Veterinarians agreed that vaccination is a critical component of an equine health maintenance program. A Table Topic on Vaccinations was part of the 2009 American Association of Equine Practitioners (AAEP) Convention in Las Vegas, Nev., in early December.

The attendees noted that veterinarians play a crucial role in client education, risk assessment, and herd evaluation to determine which vaccination program is best suited for an individual horse or herd. The vaccine technologies were briefly reviewed and included inactivated, modified live, chimera, recombinant, and DNA vaccine technologies.

A brief overview of immunization was presented by W. David Wilson, MS, BVMS, MRCVS, of the Department of Medicine and Epidemiology in the School of Veterinary Medicine at the University of California, Davis. Factors that affect vaccine decisions were discussed and included the onset of immunity following vaccination, the duration of immunity, safety, convenience, cost of the product, and challenges with our ability to assess equine immunity.

The AAEP has identified tetanus, Eastern and Western equine encephalomyelitis (EEE, WEE), West Nile virus (WNV), and rabies as core vaccinations for every horse. As a general rule, all adult horses need to be boosted at least annually. Horses living in the southeast need to be boostered more frequently for the encephalomyelitis viruses. The need to vaccinate against EEE twice annually or more frequently was discussed.

Multiple licensed vaccines for West Nile virus, each incorporating a different vaccine technology, are currently available on the market. Use of these varied products provided the basis for a good group discussion. Fortunately, published research indicates excellent safety and efficacy for all of the available West Nile virus vaccines. Additionally, a research abstract presented by Cynthia Gutierrez, DVM, of Intervet/Schering-Plough Animal Health during the convention demonstrated that a single dose of West Nile virus chimeric vaccine to pre-partum broodmares does produce an anamnestic (immunologic memory) response and can be used to boost colostral antibodies. This finding mirrors the results of similar studies with inactivated and recombinant WNV vaccines.
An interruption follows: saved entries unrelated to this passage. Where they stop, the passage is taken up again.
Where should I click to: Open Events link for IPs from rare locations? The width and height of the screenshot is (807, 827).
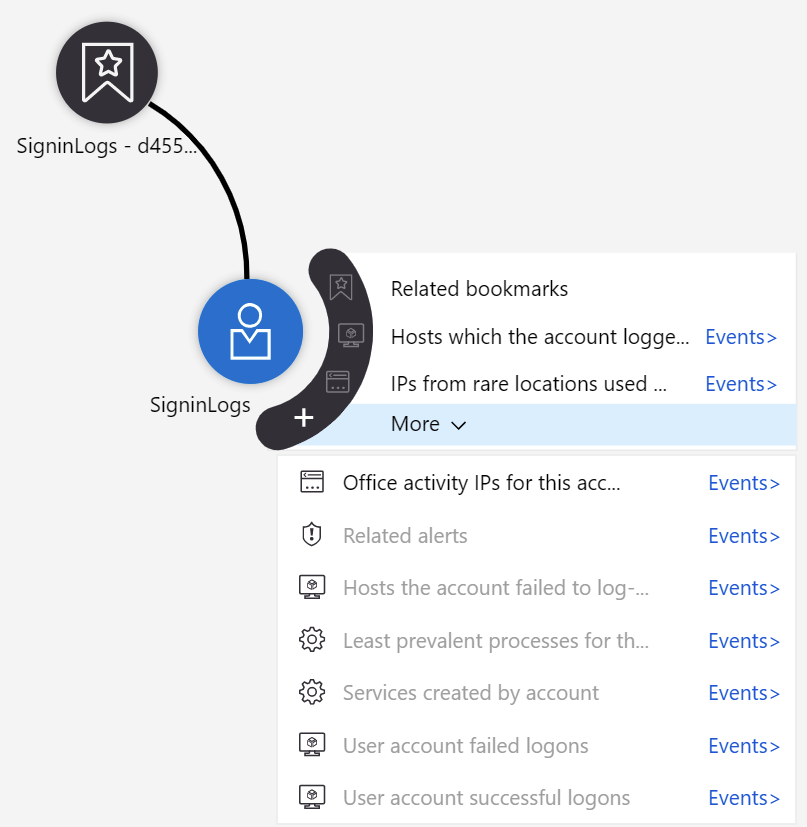click(x=741, y=384)
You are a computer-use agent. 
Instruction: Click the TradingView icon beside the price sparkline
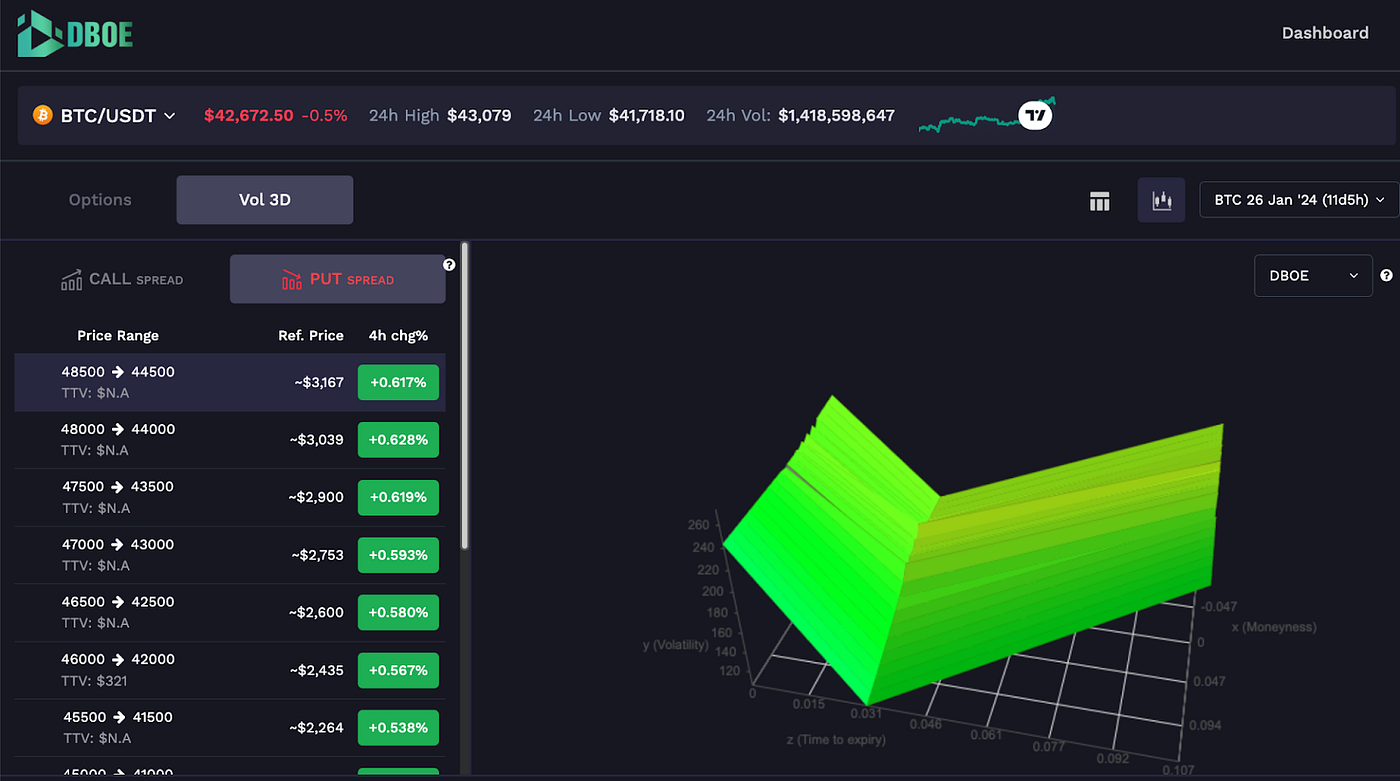tap(1035, 115)
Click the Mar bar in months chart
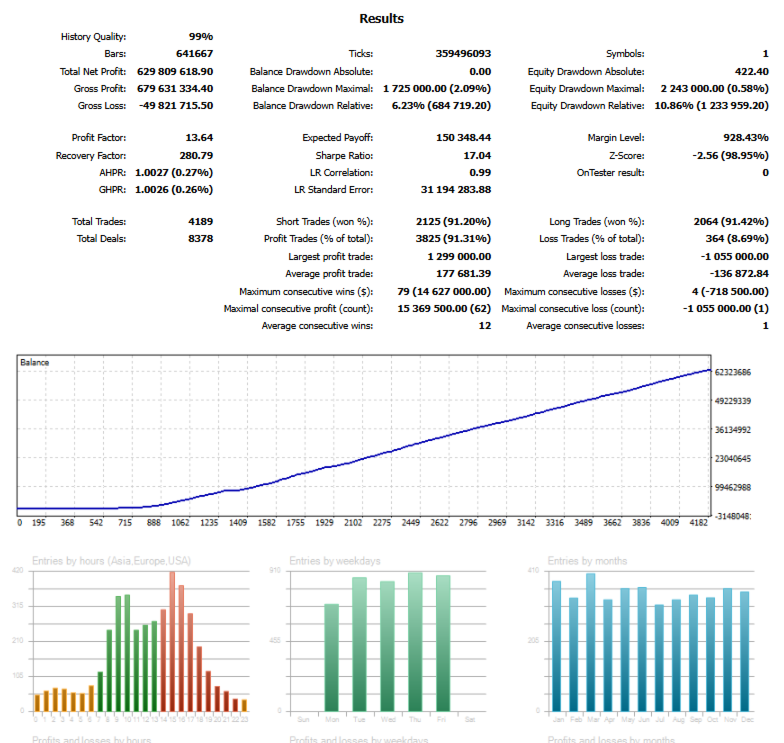 point(590,642)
In general, pregnant mares should receive booster vaccinations 4 to 6 weeks prior to expected foaling, and vaccination for equine herpes virus-1 at 5, 7, and 9 months of gestation.

Multiple questions and comments during the table topic focused on general guidelines for vaccination of foals and maternal antibody interference. Maternal antibody interference might occur in young foals that received adequate colostral antibodies, and results in a decreased or absent immune response to vaccination. Foals with residual maternal antibodies typically produce a greater serologic response to vaccination when an initial series of three doses is administered rather than the typical two doses. Most foals should begin receiving immunizations at five to six months of age. If the mare was not vaccinated prior to foaling, then the initial series of immunizations can be started at three months of age. Foals residing in areas with endemic encephalomyelitis viruses (EEE and WEE) and West Nile virus (WNV) will typically be exposed to these viruses before they are six months of age as a result of seasonal mosquito activity. It is, therefore, common practice to begin vaccination for EEE, WEE, and WNV at three months of age, particularly in southeastern states where the mosquito season is prolonged.

Finally, treatment of adverse reactions, pre-treatment, and the number of antigens that a horse should be challenged with at a single appointment provided lots of excellent discussion in the veterinary group. There is no published research available on the recommended number of vaccine antigens to administer at a single occasion. As a general rule of thumb, the discussion facilitators and participants felt that, pending availability of results of research investigating this issue, it is good practice to limit the number of vaccine antigens that are administered at the same time to five or six.

As a reminder, modified live and inactivated vaccines should not be administered at the same site. Two different vaccines should never be mixed in the same syringe prior to administration unless specifically recommended by the manufacturer.

The attendees provided informative feedback and the facilitators agreed that exciting research is likely in the future for equine immunizations.

This table topic was led by W. David Wilson, BVMS, MS, of the University of California, Davis, School of Veterinary Medicine, and Amanda M. House, DVM, Dipl. ACVIM, of the University of Florida.